CfP: Special Issue of Memory Studies

Yearly Issue Edited by the MSA

“Taking Stock of Memory Studies”

Deadline: 15 December 2022

Edited by Jeffrey Olick, Aline Sierp and Jenny Wüstenberg (outgoing founding Co-Presidents of the MSA)

In an important 2011 paper (“Travelling Memory,” Parallax, 17:4, 4-18), Astrid Erll identified three waves of memory studies—the first, in the 1920s and 30s, saw the foundational work on “collective memory” of Halbwachs, Warburg, and Bartlett, among others; the second, in the 1980s and 90s, ran from Pierre Nora’s work on lieux de memoire and national memory more broadly to the Assmanns’ articulation of “cultural memory,” among others; and a third, in the new millennium, has been characterized by a focus on post-national, transcultural, cosmopolitan, postcolonial, and multidirectional approaches. Most recently, Stef Craps and others have suggested we are witnessing a fourth wave, one pushing the field to go beyond the anthropocentric and to think ecologically.  One of the many important issues this development suggests is the connection between styles, strategies, forms, and preoccupations of memory scholarship and the particular historical conjuncture.
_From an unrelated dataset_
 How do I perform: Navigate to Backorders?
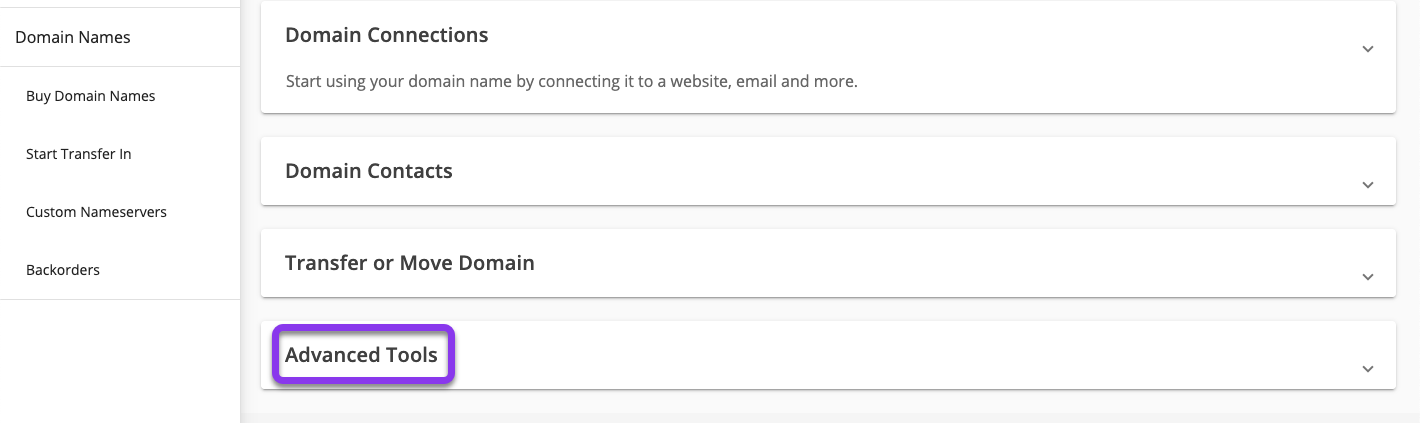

What issues, then, does the current conjuncture pose for memory studies, and what kind of memory studies do we have and need now?  For this special MSA issue of Memory Studies, we seek essays, papers, reviews, and other contributions that address the current moment of memory studies in history and/or that predict or set agendas for the field’s future.  In particular, we are interested in generational change within the field.  In this context, we invite contributions, especially though not only by early career scholars, that deal with two sets of questions:

  1. How do “newer” scholars assess the changes in the field? How useful are established concepts in the current moment? Do they need to be reinvented or reframed, or even discarded? What is new, and what would an agenda for the future look like? Proposals might include reflective essays, research articles, and creative responses.
  2. How does the transmission of memory studies as a field look like in the curricular and teaching process? What are the conditions and prospects for teaching, training, professionalization, institutionalization, or any other aspect of the reproduction of the field? Proposals might include field reports of one’s own experience, surveys of various programs, and broader analyses of memory studies pedagogy.

We are thus interested in intergenerational dialogue, efforts to assess the connections between memory studies and its changing moments, its transmission and agendas for its future.  And we are particularly interested in showcasing new perspectives by early career scholars.

Timeline and Procedure:

We will begin reviewing abstracts/proposals of no more than 250 words by December 15. Please send your abstract and a short bio in one word or PDF file to aline.sierp@maastrichtuniversity.nl.

The first complete drafts will be expected by March 31, 2023, for publication in Fall 2023.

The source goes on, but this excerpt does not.